= EXERCISE GOAL =
Up to and including the line that contains "The width and height of the screenshot is (898, 823).", repeat each line of the data exactly, starting from the first.

-*-

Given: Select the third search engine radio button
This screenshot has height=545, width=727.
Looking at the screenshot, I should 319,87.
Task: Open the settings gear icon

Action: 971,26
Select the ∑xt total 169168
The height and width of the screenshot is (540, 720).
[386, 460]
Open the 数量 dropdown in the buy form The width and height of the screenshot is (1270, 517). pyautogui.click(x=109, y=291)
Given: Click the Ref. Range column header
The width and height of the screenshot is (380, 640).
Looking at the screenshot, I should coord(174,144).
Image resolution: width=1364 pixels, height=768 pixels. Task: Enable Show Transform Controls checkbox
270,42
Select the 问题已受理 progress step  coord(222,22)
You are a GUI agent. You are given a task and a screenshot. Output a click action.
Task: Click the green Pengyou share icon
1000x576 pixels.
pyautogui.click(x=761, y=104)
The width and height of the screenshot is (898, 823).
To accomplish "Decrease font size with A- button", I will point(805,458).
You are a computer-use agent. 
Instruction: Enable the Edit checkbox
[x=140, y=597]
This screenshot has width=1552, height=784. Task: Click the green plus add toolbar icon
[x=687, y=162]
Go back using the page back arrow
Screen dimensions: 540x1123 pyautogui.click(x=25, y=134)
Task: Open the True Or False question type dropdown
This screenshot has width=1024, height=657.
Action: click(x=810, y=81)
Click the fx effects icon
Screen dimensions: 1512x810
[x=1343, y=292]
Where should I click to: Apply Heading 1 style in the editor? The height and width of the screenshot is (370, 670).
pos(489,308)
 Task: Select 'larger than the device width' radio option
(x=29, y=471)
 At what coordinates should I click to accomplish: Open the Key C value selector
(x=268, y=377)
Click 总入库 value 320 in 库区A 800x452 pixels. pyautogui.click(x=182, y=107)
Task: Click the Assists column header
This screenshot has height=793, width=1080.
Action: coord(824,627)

-*-

= RESULT =
Given: Select the third search engine radio button
This screenshot has height=545, width=727.
Looking at the screenshot, I should 319,87.
Task: Open the settings gear icon

Action: 971,26
Select the ∑xt total 169168
The height and width of the screenshot is (540, 720).
[386, 460]
Open the 数量 dropdown in the buy form The width and height of the screenshot is (1270, 517). pyautogui.click(x=109, y=291)
Given: Click the Ref. Range column header
The width and height of the screenshot is (380, 640).
Looking at the screenshot, I should coord(174,144).
Image resolution: width=1364 pixels, height=768 pixels. Task: Enable Show Transform Controls checkbox
270,42
Select the 问题已受理 progress step  coord(222,22)
You are a GUI agent. You are given a task and a screenshot. Output a click action.
Task: Click the green Pengyou share icon
1000x576 pixels.
pyautogui.click(x=761, y=104)
The width and height of the screenshot is (898, 823).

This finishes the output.